*Provided data*:
◆ ◆ ◆ ◆
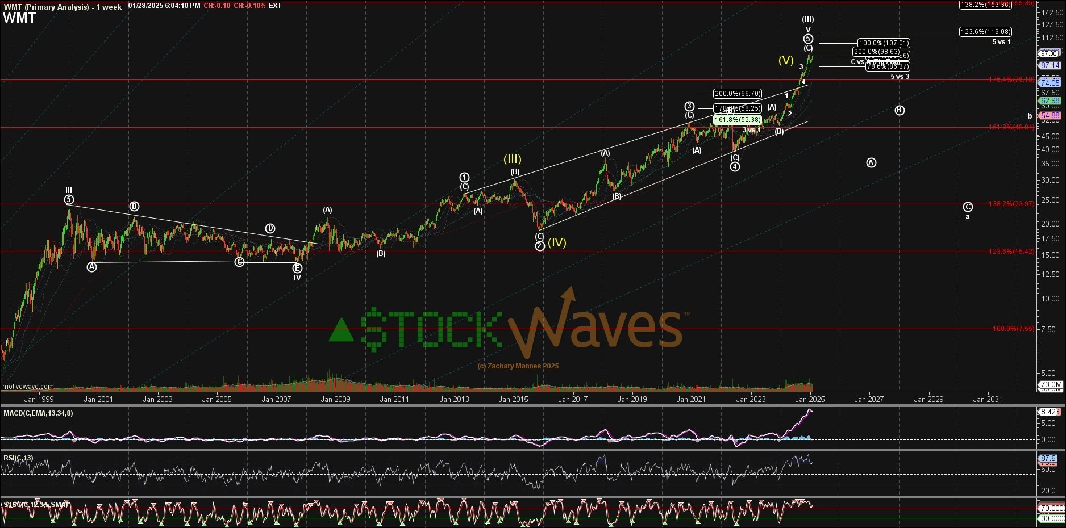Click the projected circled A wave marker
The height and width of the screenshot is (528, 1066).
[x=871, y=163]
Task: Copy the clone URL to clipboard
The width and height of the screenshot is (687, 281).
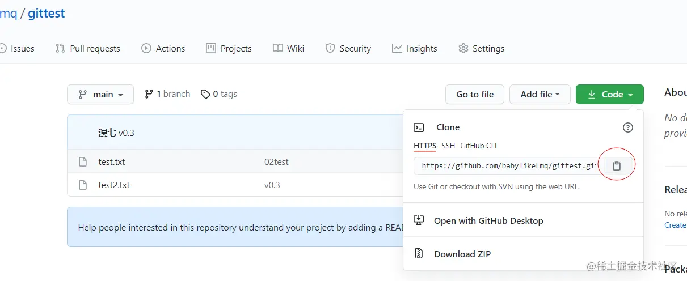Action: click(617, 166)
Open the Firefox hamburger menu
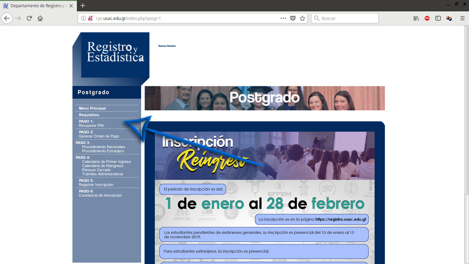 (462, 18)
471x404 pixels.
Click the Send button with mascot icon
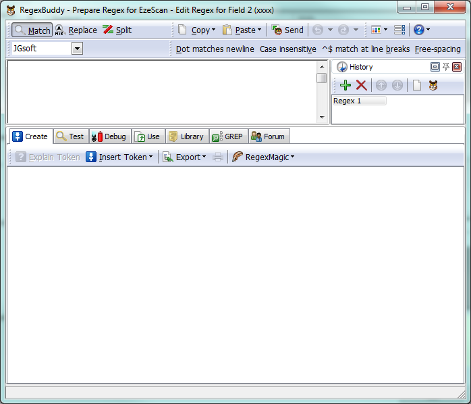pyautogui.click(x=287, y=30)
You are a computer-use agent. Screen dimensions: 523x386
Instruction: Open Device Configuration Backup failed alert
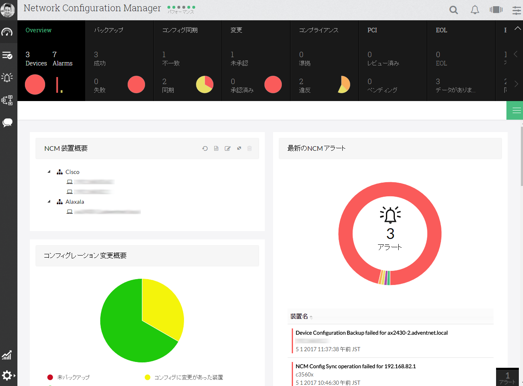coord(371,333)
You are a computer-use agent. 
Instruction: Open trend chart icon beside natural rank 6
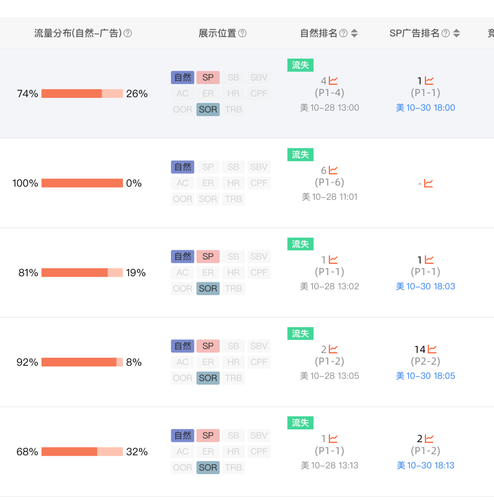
◆ ◆ ◆ ◆
*Aim of the exercise*:
Extract, character for character, every line from the one that holds "Task: Copy the clone URL to clipboard" through the end of the entries above. Include both boundary lines and no pictures.

*Your response*:
Task: Copy the clone URL to clipboard
The width and height of the screenshot is (687, 281).
Action: click(617, 166)
Open the Firefox hamburger menu
 (462, 18)
471x404 pixels.
Click the Send button with mascot icon
pyautogui.click(x=287, y=30)
You are a computer-use agent. Screen dimensions: 523x386
Instruction: Open Device Configuration Backup failed alert
coord(371,333)
You are a computer-use agent. 
Instruction: Open trend chart icon beside natural rank 6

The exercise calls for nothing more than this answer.